Tires crunched against the sparse gravel, jolting her back to the present.
She looked over her shoulder to see the same beat-up pickup that had been following her driving up the lane. He’d been following her all this time? What kind of small-town road rage was this? Or . . .
She was starting to connect the dots when the truck stopped. A tall, rangy man in faded jeans and a ripped T-shirt climbed from the cab. With wide shoulders, slim hips, a hard jaw, and hair that hadn’t met a comb recently, he glared at her as if she were the interloper. A dog that looked part German shepherd hopped to the ground and trotted toward her.
She braced herself.
The dog gave her a once-over, then beelined for the front porch.
He asked, “Can I help you?”
“Help me? You followed me here.”
A thin smile stretched over a beard-stubbled jaw. “I think you led me.”
“Why are you here, and who are you?”
His eyes narrowed, and that damned good-ol’-boy grin tightened a bit further. “Funny. That’s just what I was gonna ask you.”
“I live . . . I used to . . .” She snorted in annoyance. “My mother lives here,” she finally got out. Something flickered in his eyes. Recognition? But she’d never seen him before. Or? Was she wrong? Had her mother moved? No way. Shiloh had spoken to Faye just yesterday, and there had been no mention of a move.
Before he could say another word, the screen door banged open, and a girl flew out. Gangly and tanned, with wild, strawberry-blond curls and freckles dusting a tiny nose, the girl, around twelve, stared at Shiloh with wide, suspicious eyes. “You’re Shiloh,” she declared.
“Uh huh.” Shiloh recognized the kid from a few pictures Faye had sent over the years. “Hi, Morgan,” she said, but the girl didn’t smile, just turned her attention to the man standing next to her.
“We have to go!” she said tightly. “I called nine-one-one. The ambulance came. They took her to the hospital.” Her eyes dampened as she ran toward the stranger and vaulted into his waiting arms.
“It’s all right,” he murmured into her hair, his voice rough. He gazed over her shoulder, his intense hazel eyes finding Shiloh’s. “We’ll go there.” Morgan was sobbing now, her shoulders lifting and falling as she buried her face in his neck.
“Now?” the girl whispered.
“Yes.” He gently turned her toward his truck, throwing over his shoulder to Shiloh, “You coming?”
“Who are you?” she asked again, but she knew, deep in her gut, before he could say a word.
As he helped Morgan into the cab and she scrambled over the driver’s seat and console to the passenger side, he sent Shiloh another hard look. “I’m Beau.”
As in Beau Tate, Larimer’s son, whom she’d never met and had only heard mutterings of “that damned no-good kid” from her stepfather before she’d hightailed it out of Prairie Creek. She saw now that Beau resembled his old man, from his sun-streaked brown hair to his deep-set eyes and strong jaw. Yes, he had Larimer Tate stamped all over him.

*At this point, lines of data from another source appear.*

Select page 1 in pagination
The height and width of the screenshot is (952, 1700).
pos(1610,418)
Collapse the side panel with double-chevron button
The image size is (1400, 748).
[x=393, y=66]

He hauled himself behind the wheel and yanked the door shut. The dog whined. Through the open window, Beau said, “Don’t know how long I’ll be, so you’d best stay.”
Was he talking to her or the dog?
“Hold on, Tate. What happened? It’s Mom, right? Something happened.”
His silent stare through the window said it all: Faye was in really bad shape.
“But she’ll be okay.”
When he didn’t respond, the breath rushed out of her lungs in a whoosh. It was this serious? As in life and death? “What . . . what hospital?” As far as she knew, the nearest hospital was hours away.